São evidentes as vulnerabilidades dos ecossistemas em Itajaí e de seus serviços prestados, face os descasos com o meio ambiente e o galopante crescimento urbano, principalmente nas últimas décadas, também somado as projeções do IPCC (2014), quanto aos alertas de que possivelmente os eventos extremos ligados a natureza tendem a se agravar.
Percebe-se que o município, após as inundações de 2008 e 2011, avançou tanto em legislação como em infraestruturas de drenagem e integração dos serviços. Contudo, questiona-se o quanto e em que sentido Itajaí está se preparando par aos próximos eventos de inundação.

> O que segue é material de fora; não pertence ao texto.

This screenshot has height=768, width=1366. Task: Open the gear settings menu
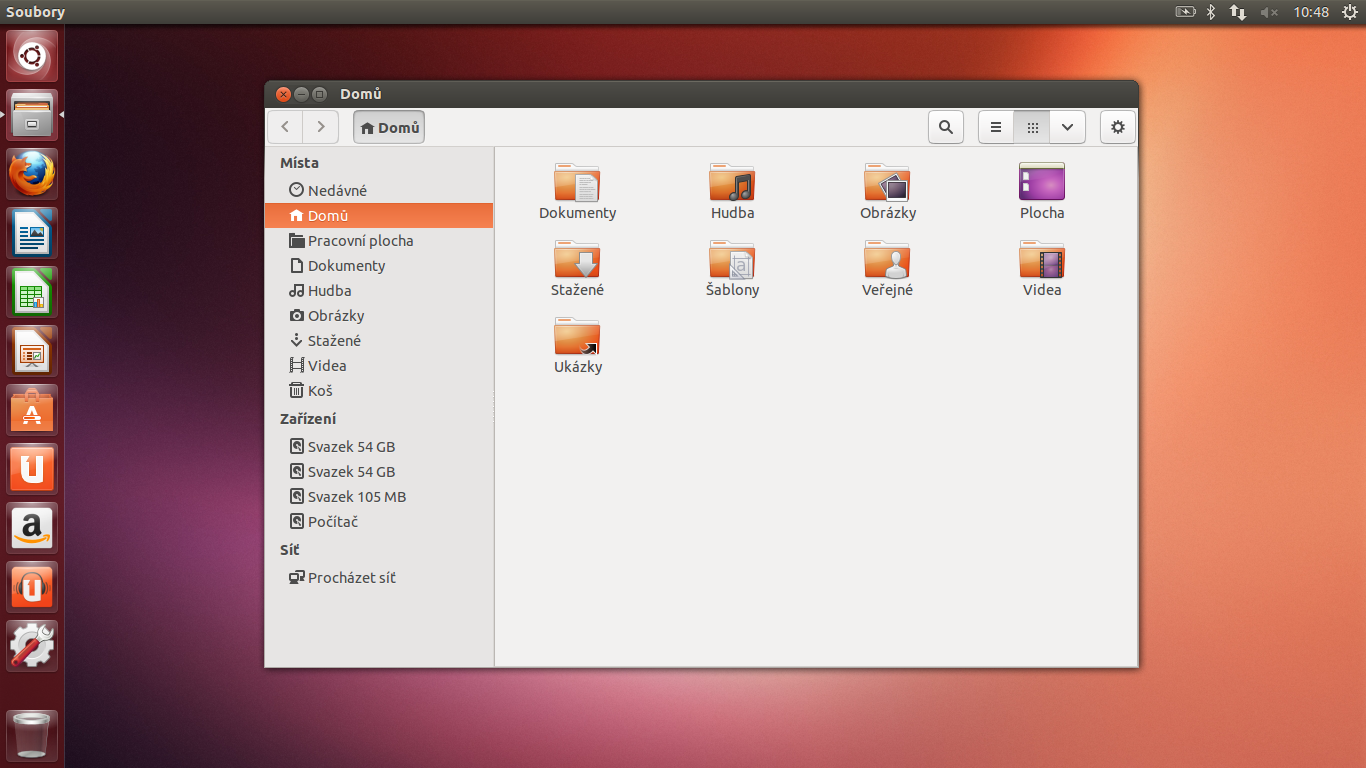pos(1118,127)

A legislação do país e de Itajaí tem as principais conquistas em tempos recentes, sendo que a própria história de colonização do Vale do Rio Itajaí-Açú é relativamente recente. Em pouco mais de um século estabeleceu-se o município e Itajaí e se desenvolveu nas proporções que se encontra atualmente. A fixação dos primeiros moradores nessa região e, durante a maior parte das suas lutas, teve objetivos de exploração dos recursos naturais ou disputa pelo melhor espaço de terra, até mesmo “burlando” os direitos já estabelecidos, como das sesmarias, denotando caminhos difíceis a serem seguidos quanto a conscientização socioambiental.
Entretanto, constatou-se que no último século, muitas transformações ocorreram nessa região, seja no aspecto físico, paisagístico, urbano, econômico ou legislativo, mas resta saber
se a mentalidade das pessoas, tanto da população em geral, como dos governantes e legisladores está acompanhando a dinâmica em épocas de “mudanças climáticas”, ou ainda prevalecem os mesmos paradigmas dos primeiros colonizadores.